ELK Stack for Parsing your Logs- Part 2

2022-07-21

In Previous Tutorial we looked into Setting up EL Server which can ingest your Syslog files. In this Post, you will learn about pushing your Log Files to EL Server and How we will Display it in Kibana with Interactive Graphs.

Setting Up Log Shipper:

To Ship your Logs we will be using Elastic's log stash - forwarder. Switch to either VPS or PC from which logs have to be shipped.

echo 'deb http://packages.elasticsearch.org/logstashforwarder/debian stable main' | sudo tee /etc/apt/sources.list.d/logstashforwarder.list
wget -O - http://packages.elasticsearch.org/GPG-KEY-elasticsearch | sudo apt-key add -
sudo apt-get update
sudo apt-get install logstash-forwarder

Configure Logstash Forwarder :

Now copy the Logstash server's SSL certificate(which you generated in the previous tutorial) into the appropriate location (/etc/pki/tls/certs):

sudo mkdir -p /etc/pki/tls/certs

Copy the certificate generated in the server to the log stash shipping  client. On Client Server, create and edit Logstash Forwarder configuration file, which is in JSON format:

sudo nano /etc/logstash-forwarder.conf

Under the network section, add the following lines to the file, substituting in your Logstash Server's private IP address for logstash_server_private_IP:

"servers": [ "logstash_server_private_IP:5000" ],
    "timeout": 15,
    "ssl ca": "/etc/pki/tls/certs/logstash-forwarder.crt"
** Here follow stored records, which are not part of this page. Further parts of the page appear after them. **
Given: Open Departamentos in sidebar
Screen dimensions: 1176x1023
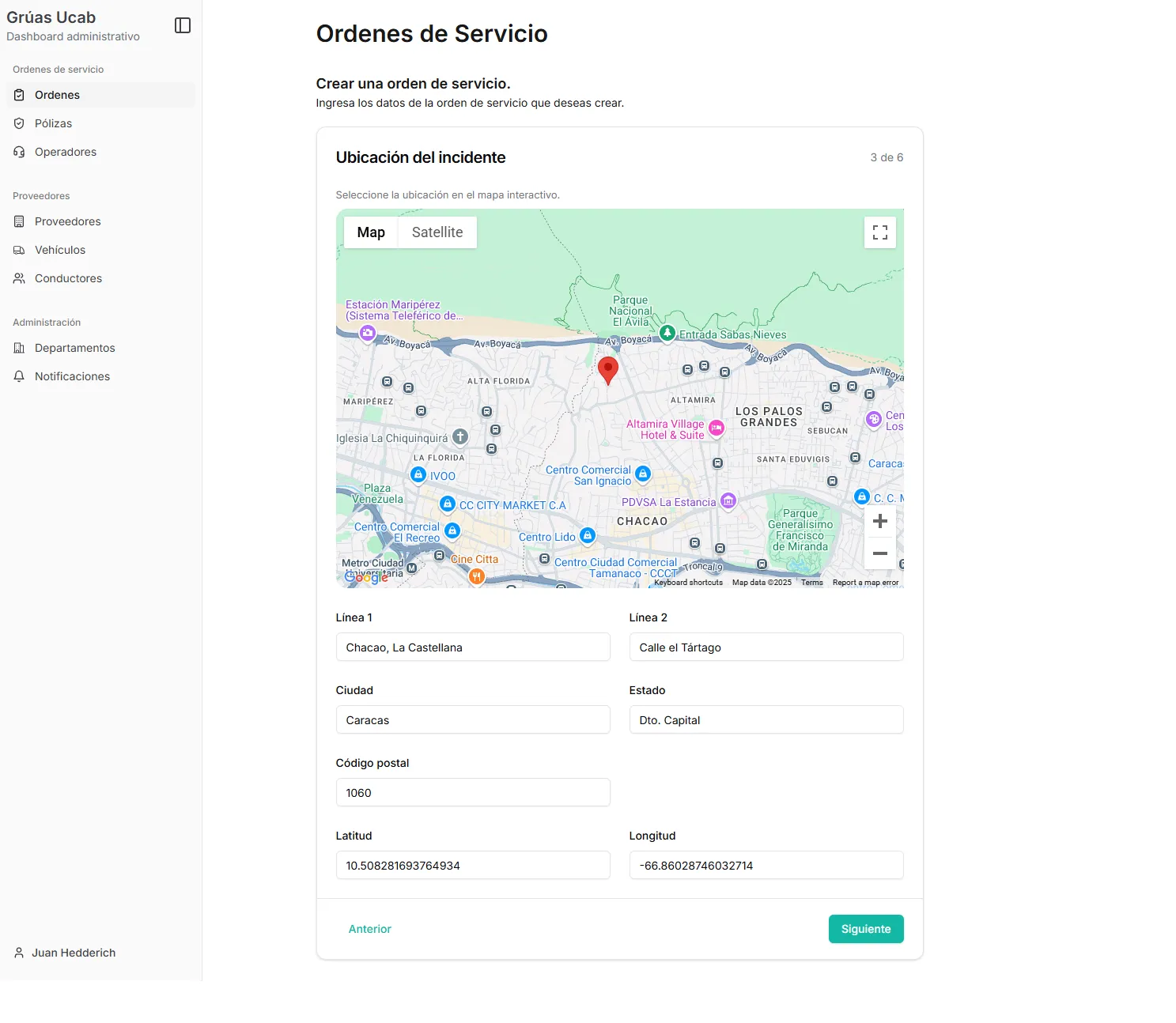Looking at the screenshot, I should (x=74, y=348).
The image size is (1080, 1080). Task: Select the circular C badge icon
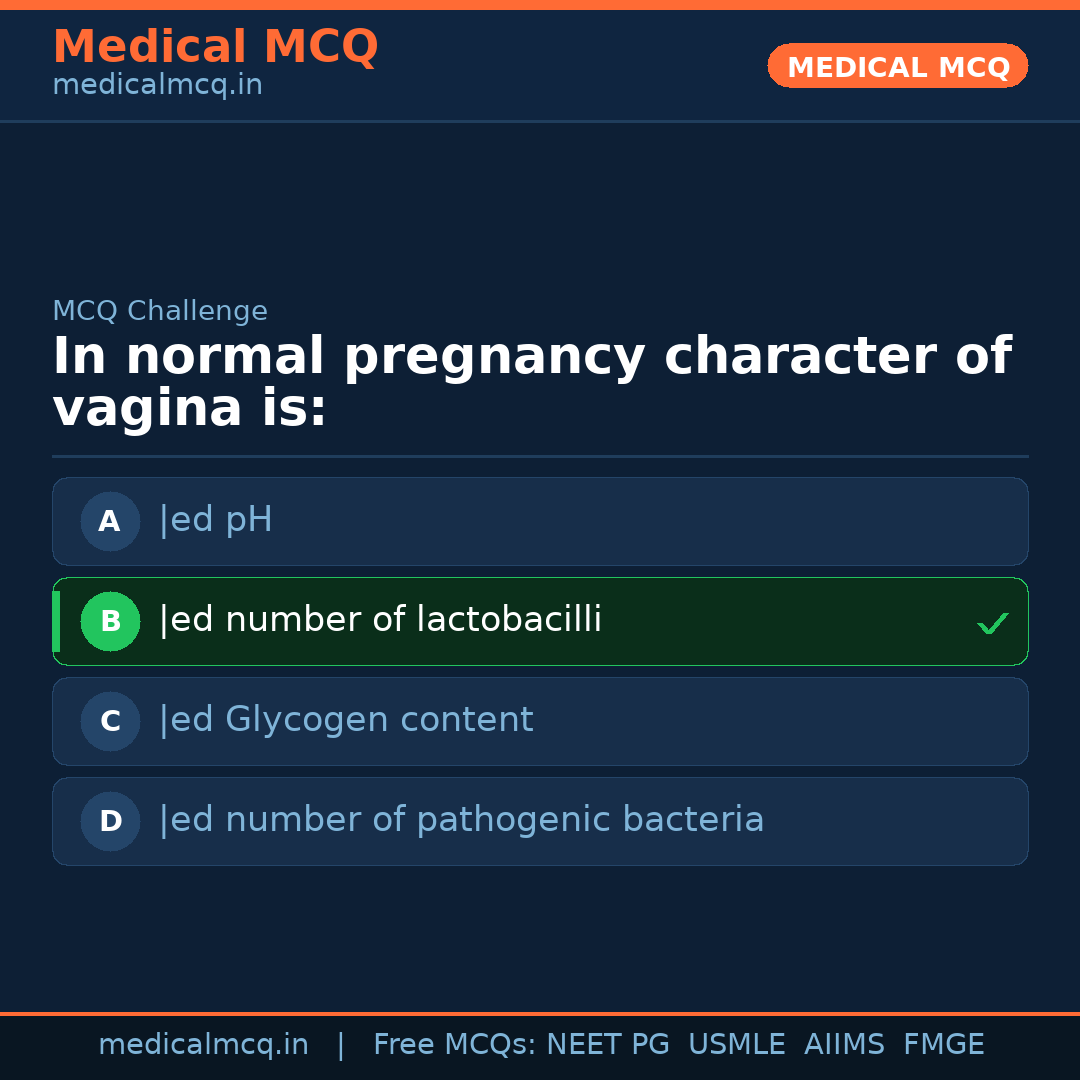tap(110, 721)
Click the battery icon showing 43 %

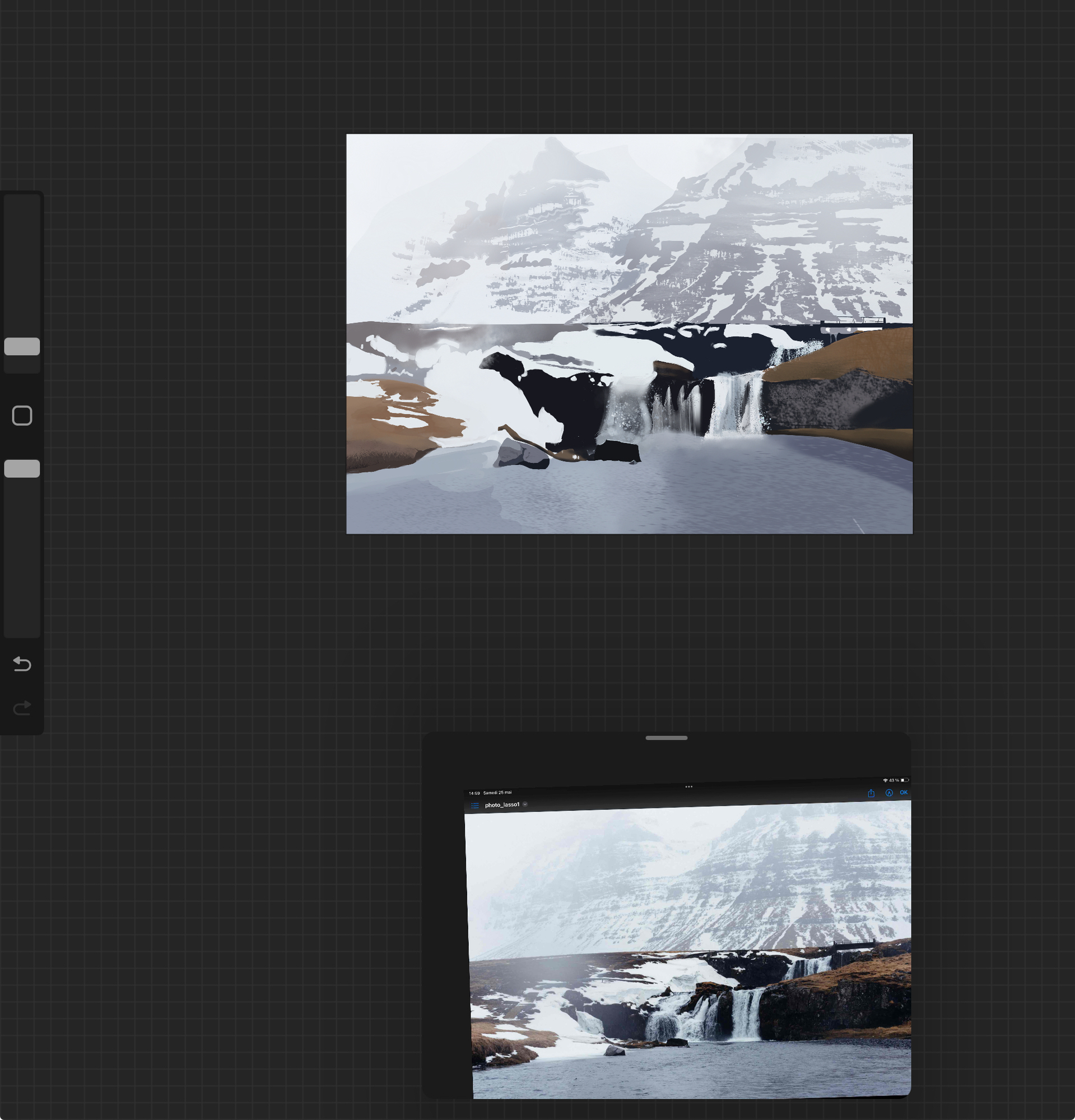point(905,780)
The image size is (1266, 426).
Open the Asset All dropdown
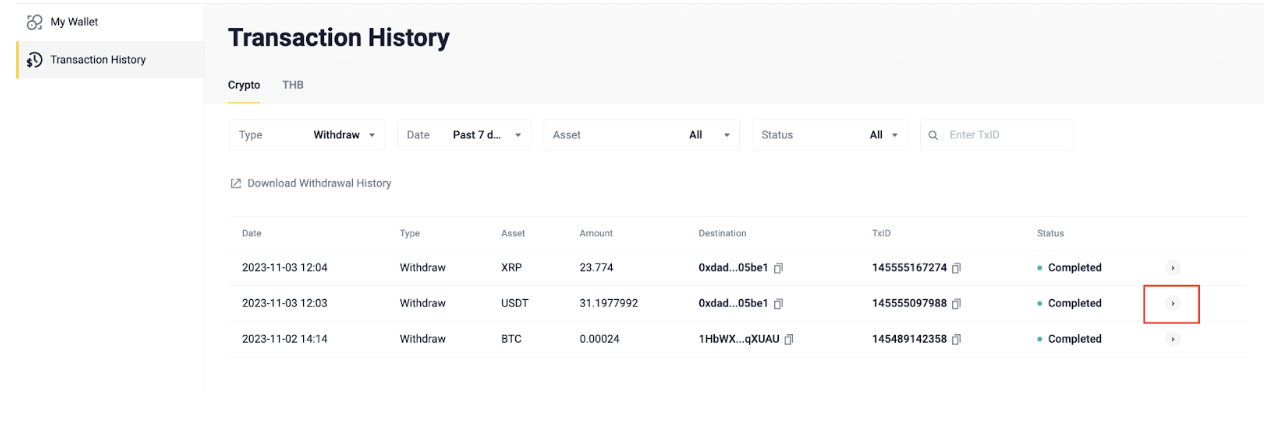point(642,135)
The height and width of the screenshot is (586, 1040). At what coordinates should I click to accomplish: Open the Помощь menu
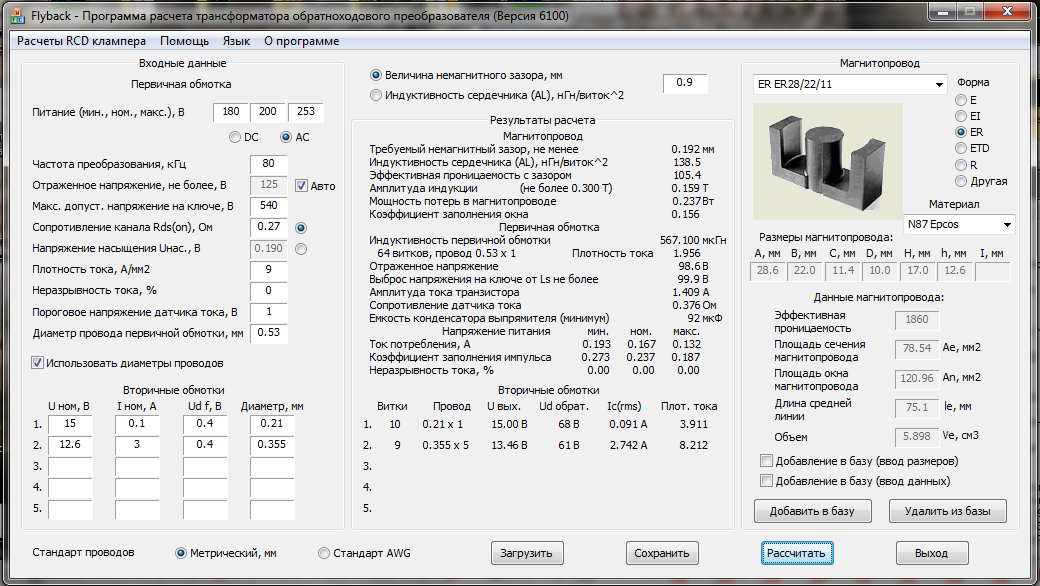coord(184,41)
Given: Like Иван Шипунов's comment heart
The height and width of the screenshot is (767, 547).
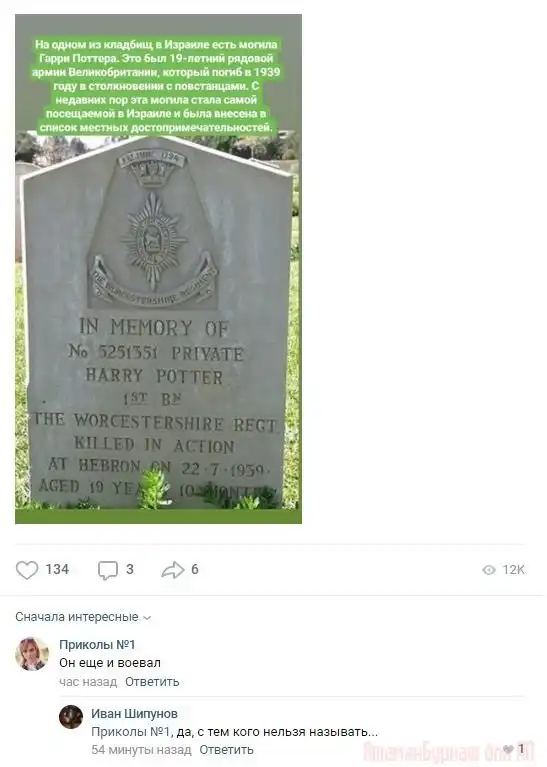Looking at the screenshot, I should pos(508,749).
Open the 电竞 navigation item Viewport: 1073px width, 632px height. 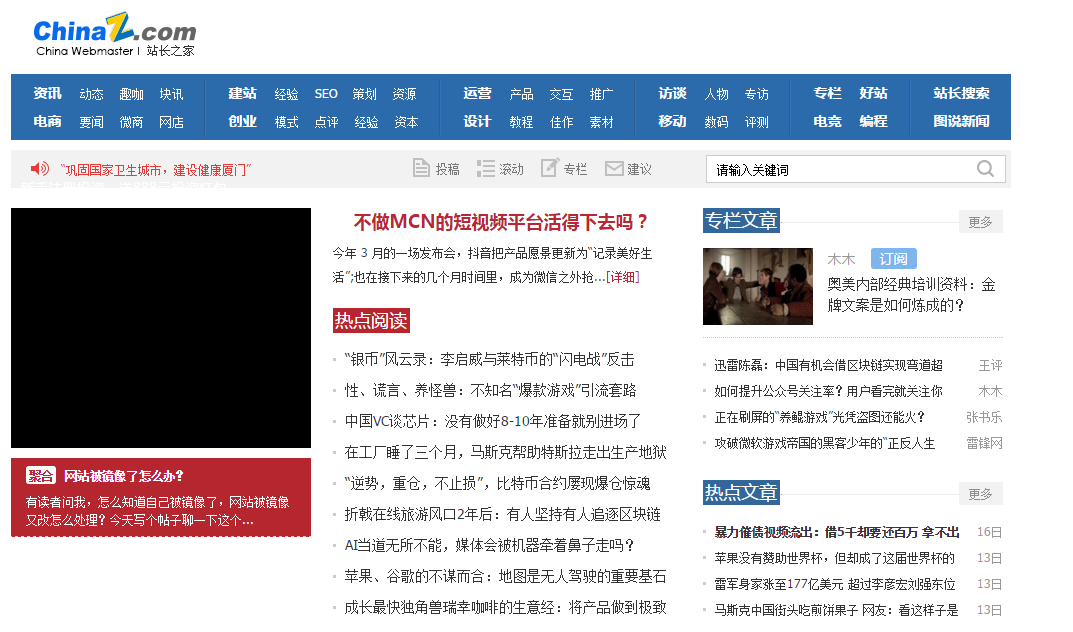pyautogui.click(x=828, y=120)
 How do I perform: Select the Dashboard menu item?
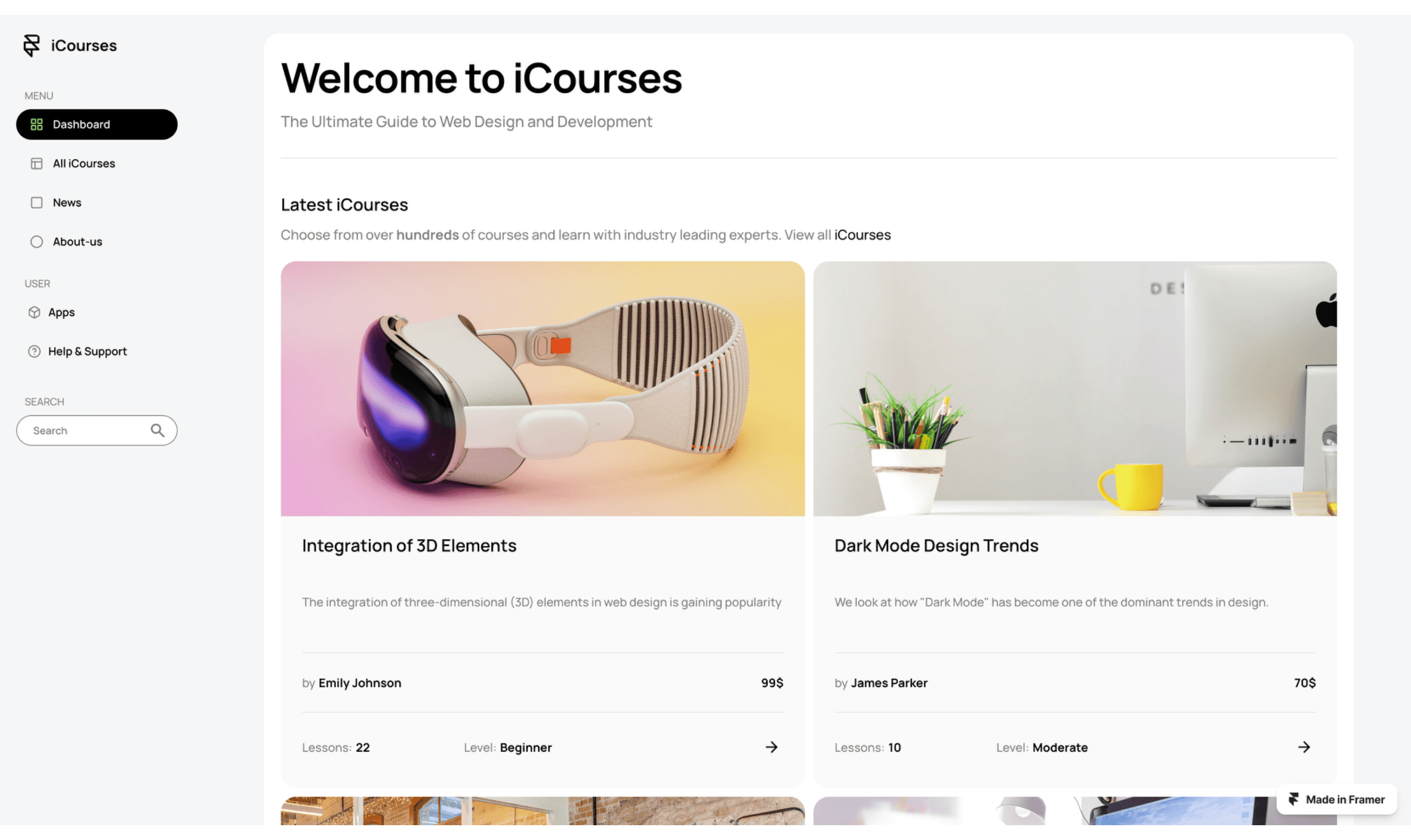(x=97, y=125)
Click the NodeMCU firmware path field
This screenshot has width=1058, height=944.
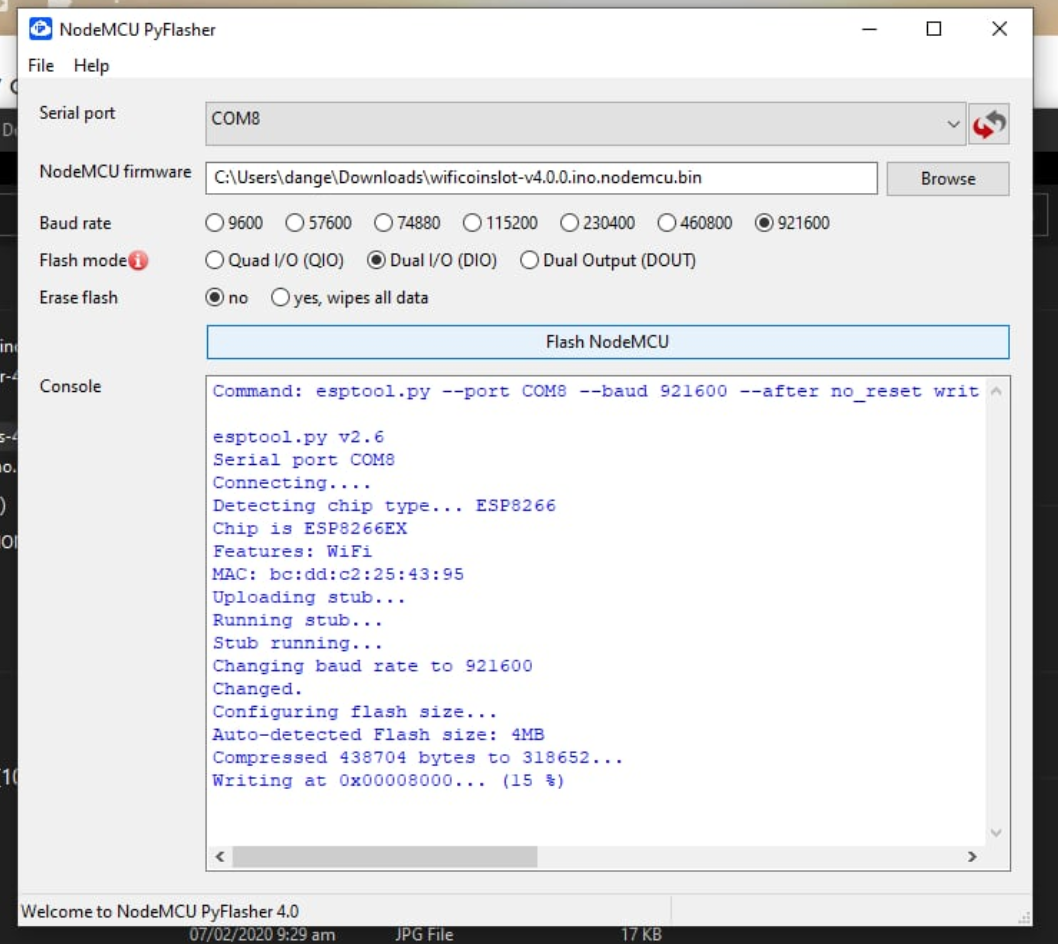click(x=541, y=179)
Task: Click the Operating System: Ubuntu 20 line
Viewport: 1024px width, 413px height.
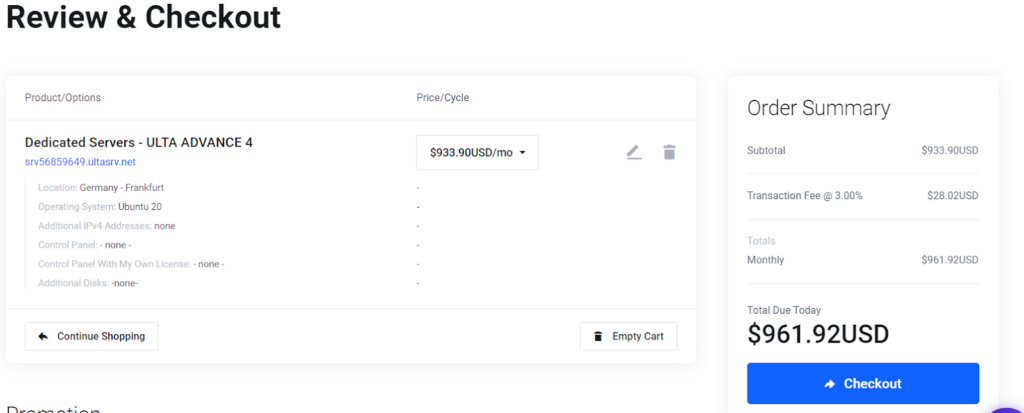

Under the files section (between the square brackets), add the following lines,

{
      "paths": [
        "/var/log/syslog",
        "/var/log/auth.log"
       ],
      "fields": { "type": "syslog" }
    }

Save and Restart log stash-forwarder will start shipping your log files to Logstash Server.

Installing Kibana:

Now Switch Back to server where you installed EL Stack and Download Kibana 4 to your home directory with the following command:

cd ~; wget https://download.elasticsearch.org/kibana/kibana/kibana-4.0.1-linux-x64.tar.gz

Extract Kibana archive with tar:

tar xvf kibana-*.tar.gz

Open the Kibana configuration file for editing:

nano ~/kibana-4*/config/kibana.yml

In the Kibana configuration file, find the line that specifies host, and replace the IP address ("0.0.0.0" by default) with "localhost":

Save and exit. 

This setting makes it so Kibana will only be accessible to the localhost. This is fine because we will use a Nginx reverse proxy to allow external access.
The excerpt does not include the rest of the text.